I would like to connect with actual scientists willing to help me in openly opposing the climate narrative. I would like to develop material about climate that is simple enough for a politician to understand and be unable to evade, but robust enough to preclude simple refutation. As Dr. Richard Feynman asserted, “if you cannot explain something in simple terms, you don’t understand it.” The complex needs to be distilled into something easily understood in order to counter years of indoctrination.
I want to encourage signatories and scientists to give witness testimony at the State level (in Colorado, this can be done remotely) to push back against the narrative where it counts—the ONLY time, legislators will hear countervailing opinion is in committee witness testimony, and they will need to hear it a lot to make a dent in their indoctrination. Dr. Happer’s testimony to Congress is an excellent example, but it needs to be repeated at every opportunity.

 Where do you see the climate question going?
Particulate matter (PM) and Ozone. Several bills this year latched onto ozone, for which I can find very little research. It is another example of moving the goalposts.
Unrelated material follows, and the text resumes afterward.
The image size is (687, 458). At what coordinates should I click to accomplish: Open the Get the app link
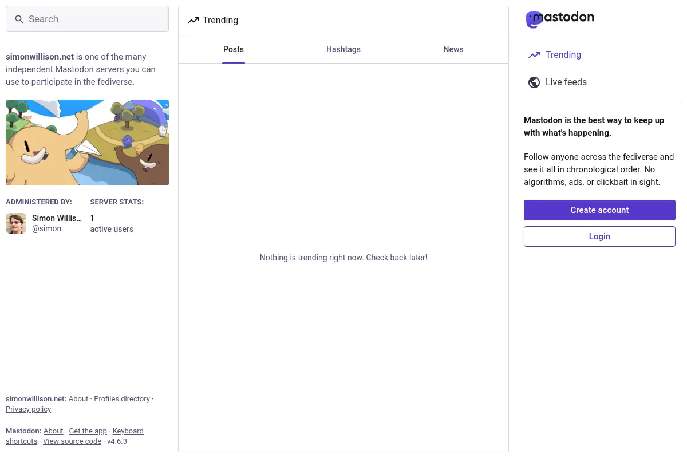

I also think the CO2 narrative might be losing steam (water vapor), and the never ending list of health concerns makes it easy to blame something/anything besides lifestyles. “Experts” even testified how the brown haze over Denver which is due to pollutants trapped by temperature inversions was due to ozone even though the latter is blue in high concentrations. Of course, the culprits for blame are the same—transportation and the oil & gas industry. If not from the oxidation of hydrocarbons directly, as a resultant of affiliated nitrous oxides. Ultimately this is about eliminating oil and gas and personal transportation in the creation of a totalitarian utopia of high-concentration housing and mass transit. It is completely ignored that much, if not most of the decried pollutants originate from Asia using non-cleaned coal to accomplish the manufacturing displaced from the United States.

 What needs to be done?
We need more cartoons and accessible information. I think a large majority of people “know” the hysteric narrative is false, but they don’t know why they know. Even most scientists seem reticent to go public with their views, not recognizing that “silence is consent” in the minds of the Left, and they are willing to suppress to achieve that silence. Dr’s Lindzen & Happer do a great job of simplifying climate, but it’s easy to miss amidst the depth of more technical information.